Antaño esto era bastante frecuente en los emperadores romanos, y entre otras cosas, en la
Historia romana,
se indica que el emperador Heliogábalo, el más disoluto, el más licencioso, el más infame y el más execrable que existió jamás, se atrevió, sin embargo, a hacerse elevar al rango de los dioses ya en vida, ordenando que entre los nombres de los demás dioses que los magistrados invocaban en sus sacrificios reclamasen también a Heliogábalo, que era un nuevo dios que Roma nunca había conocido. El emperador Domiciano tuvo la misma ambición; quiso que el senado le hiciera erigir estatuas todas de oro, y mandó también mediante ordenanza pública que todas las cartas y peticiones se le dirigieran a título de señor y dios. El emperador Calígula, que fue también uno de los más malvados, más infames y más detestables tiranos que hayan existido jamás, quiso igualmente ser adorado como un dios, hizo colocar sus estatuas frente a las de Júpiter y quitar la cabeza a varias de aquéllas para colocar la suya, e incluso envió su estatua para ser colocada en el templo de Jerusalén
(Dic. Hist.).
El emperador Commodus quiso ser llamado Hércules, hijo de Júpiter, el más grande de los dioses, y a este fin a menudo se vestía con una piel de león sosteniendo entre sus brazos una maza, imitaba a Hércules, y con tal indumentaria rondaba día y noche matando a varias personas.
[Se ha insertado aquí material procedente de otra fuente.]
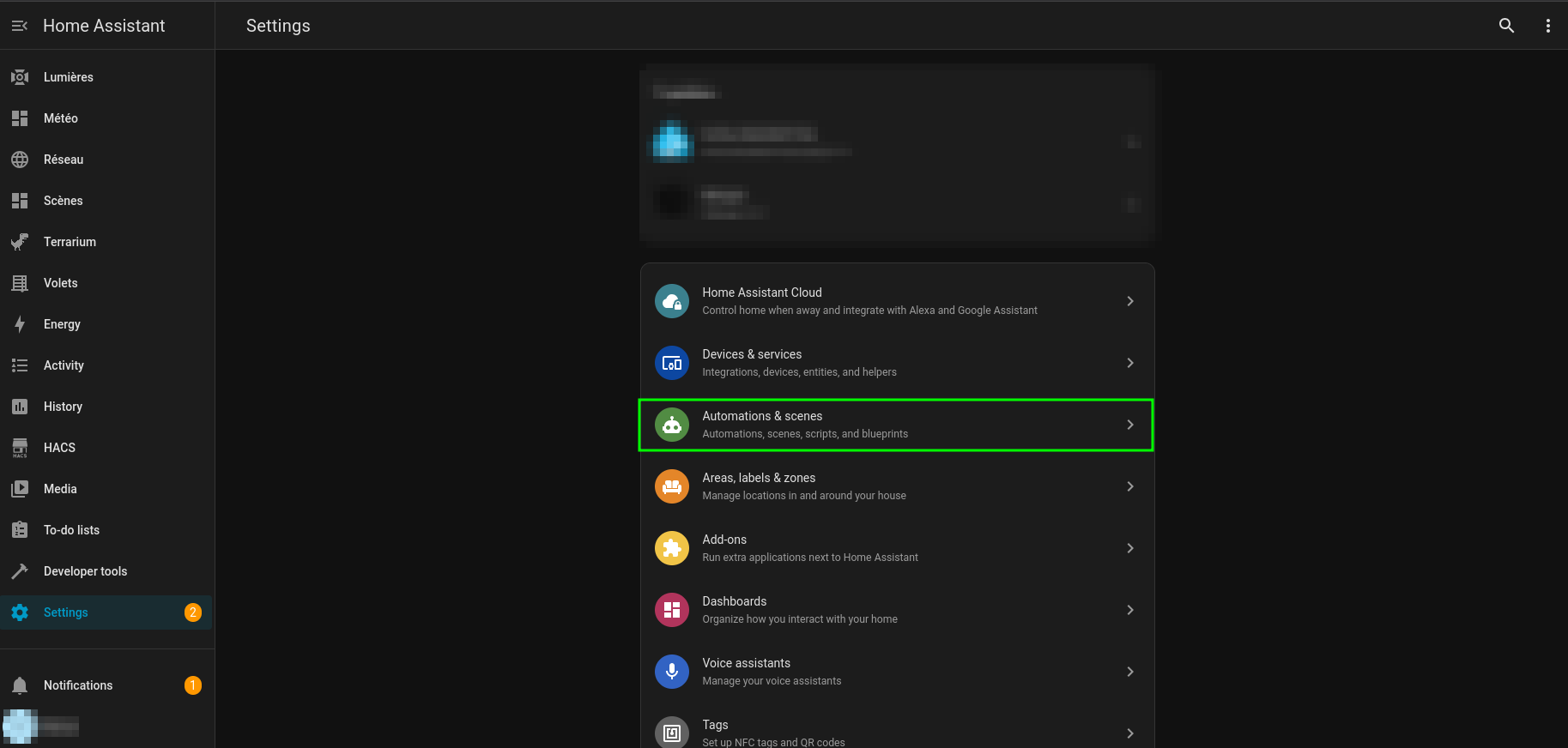Click the Tags NFC icon
Screen dimensions: 1568x748
click(671, 733)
Se han encontrado no sólo emperadores, sino también varios otros de menor calidad, e incluso hombres de baja extracción y de baja fortuna que han tenido esta insensata vanidad y esta insensata ambición de querer hacerse creer y hacerse estimar como dioses, y, entre otras cosas, se dice de un cierto Psaphón, libanés, hombre desconocido y de baja extracción, que habiendo querido pasar por un dios se le ocurrió esta astucia que le dio bastante buen resultado por cierto tiempo. Recogió varios pájaros dé diversos lugares a los que enseñó con gran esmero a repetir estas palabras: «Psaphón es un gran dios, Psaphón es un gran dios.» Luego, tras haber soltado y puesto a sus pájaros en libertad, éstos se dispersaron por todas las provincias y lugares circunvecinos, unos por un lado y otros por otro, y se pusieron a decir y a repetir a menudo en sus gorjeos: «Psaphón es un gran dios, Psaphón es un gran dios.» De manera que los pueblos, al oír hablar así a este tipo de pájaros e ignorando la artimaña, empezaron a adorar a este nuevo dios y a ofrecerle sacrificios, hasta que al fin descubrieron la artimaña y cesaron de adorar a este dios
(Dic. Hist.).
También se dice que un cierto Annón, cartaginés, quiso a este mismo a servirse de una astucia semejante, pero no le dio tan buen resultado como a Psaphón porque sus pájaros, a los que había enseñado a decir estas palabras: «Annón es un gran dios, Annón es un gran dios», en cuanto los soltaron olvidaron las palabras que habían aprendido. El cardenal del Perron, si no me equivoco, habla de ciertos dos doctores en teología diciendo que uno creía ser el Padre eterno y el otro creía ser el Hijo de Dios eterno. Se podrían citar otros varios ejemplos de los que han sido tentados por semejante locura o semejante temeridad y, al parecer, el primer inicio de la creencia de los dioses sólo procede de que algunos hombres vanos y presuntuosos se han querido atribuir así el nombre y la cualidad de dios, lo que está muy de acuerdo con lo que se cuenta en el Libro de la Sabiduría con respecto al comienzo del reino de la idolatría y como puede verse extensamente en el capítulo 14 de dicho Libro de la Sabiduría.